The event was web heavy, naturally enough, since the internet is such a significant part of business today. People without tablets, netbooks, smart phones seemed to be in the minority. Most people seemed to be connecting to the world outside the event.
Felicity McCarthy, Facebook’s Head of Small and Medium Business Marketing Communications made a point which re-enforced the idea of connectivity.
Felicity noted that brands with an online presence are consumed by people who have developed a respectful and loving attitude towards the brand’s products and services. A brand’s Facebook, or other, online profile helps to build warm relationships.
I was mulling that thought over yesterday, in light of two news stories. I think the stories capture how the public’s feelings about a corporate and a personal brand can be affected by events.

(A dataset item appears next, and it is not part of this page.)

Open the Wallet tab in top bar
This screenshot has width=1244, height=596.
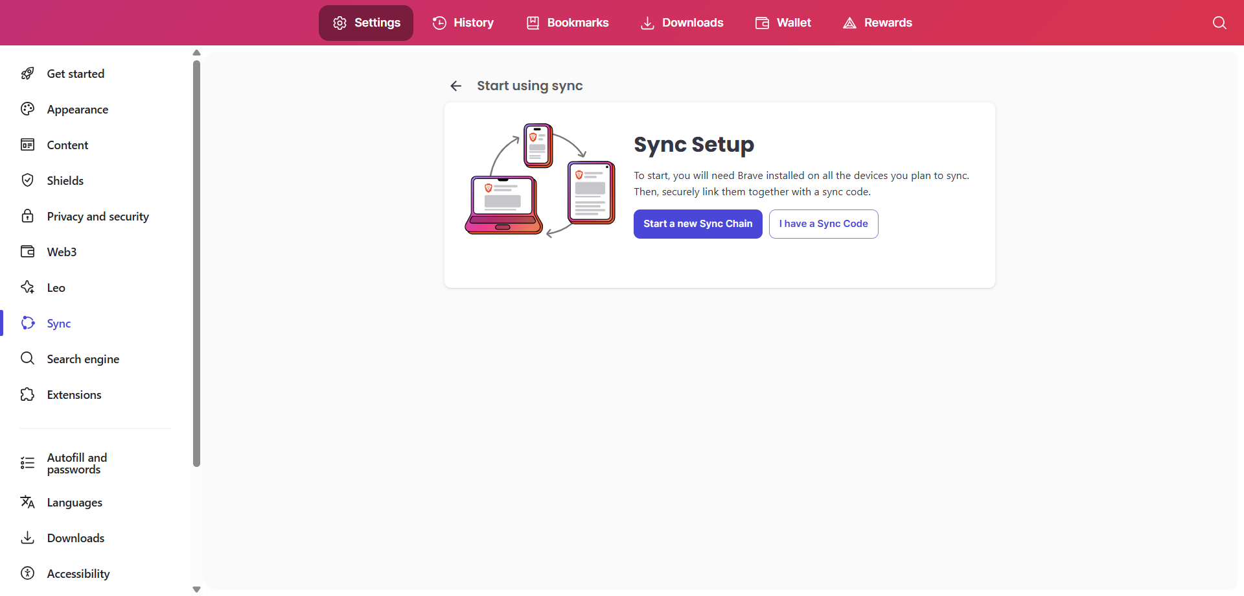pos(783,23)
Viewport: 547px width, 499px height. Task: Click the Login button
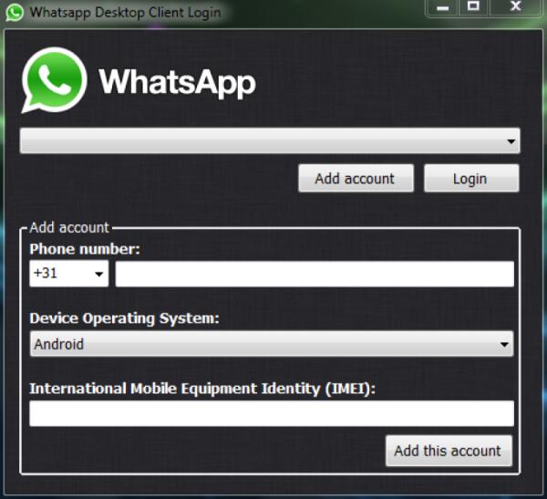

The corporate story concerns the online banking offer from RBS. This has, once again, failed to provide the level of seamless service customers expect. The timing of course could not be worse. People with Christmas shopping to do really don’t need to have their card transactions refused.
Ross McKewan – RBS Chief Executive – today said “…It will take time but we are investing heavily in IT systems our customers can rely on…” I wonder how much respect, love, or loyalty the bank will receive from customers in 2014 whilst those IT systems are developed?

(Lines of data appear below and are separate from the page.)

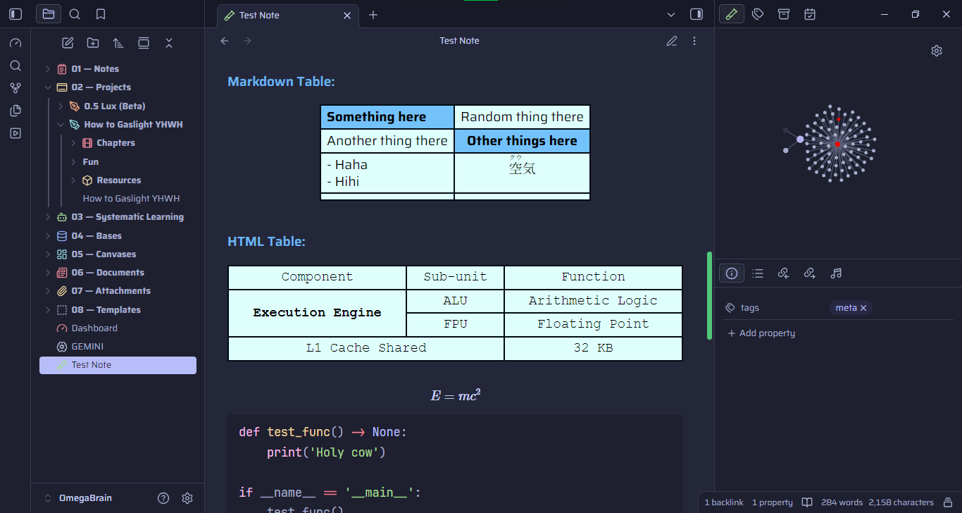Screen dimensions: 962x513
Task: Toggle the left sidebar
Action: 15,14
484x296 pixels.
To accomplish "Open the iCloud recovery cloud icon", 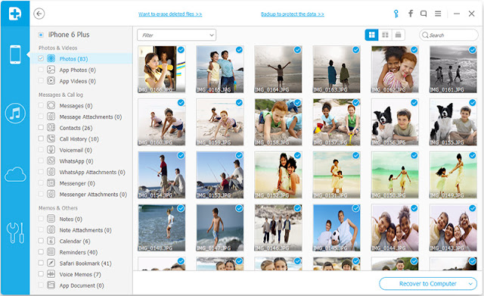I will (15, 175).
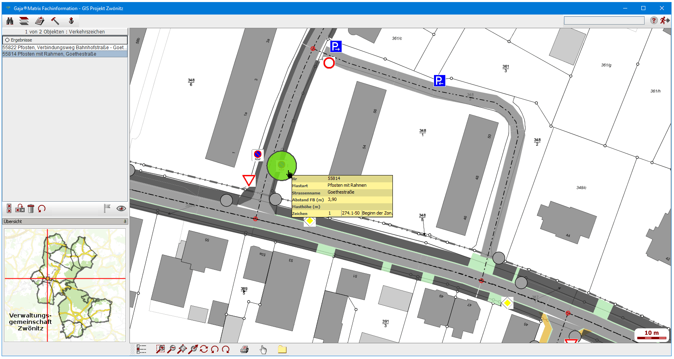Image resolution: width=674 pixels, height=359 pixels.
Task: Click the info figure toolbar icon
Action: click(x=71, y=21)
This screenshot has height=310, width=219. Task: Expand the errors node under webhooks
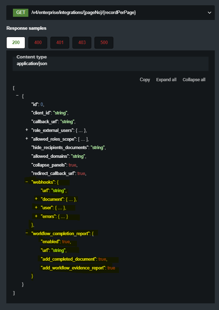pyautogui.click(x=36, y=216)
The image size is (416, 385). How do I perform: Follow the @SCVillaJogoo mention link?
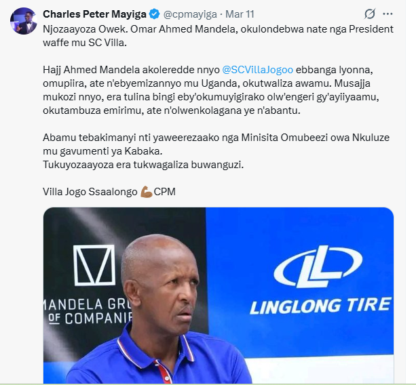(x=257, y=70)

On the other end of the scale from the corporate brand there is 19-year-old Olympic medalist Tom Daley . He has managed a change to his personal brand impressively, according to a piece in the Guardian today* by PR Consultant Mark Borkowski. The consultant believes that by using his own Youtube channel to affirm his new relationship, and his bisexuality, Mr Daley has demonstrated “strategic control” over his brand. That is a lesson to other and bigger brands Borkowski reckons.
As everyone – from corporations to individuals – has a story to tell; support to generate; and a reputation to manage perhaps the question is this:
What single step can each of us take to manage our brand better in the connected age?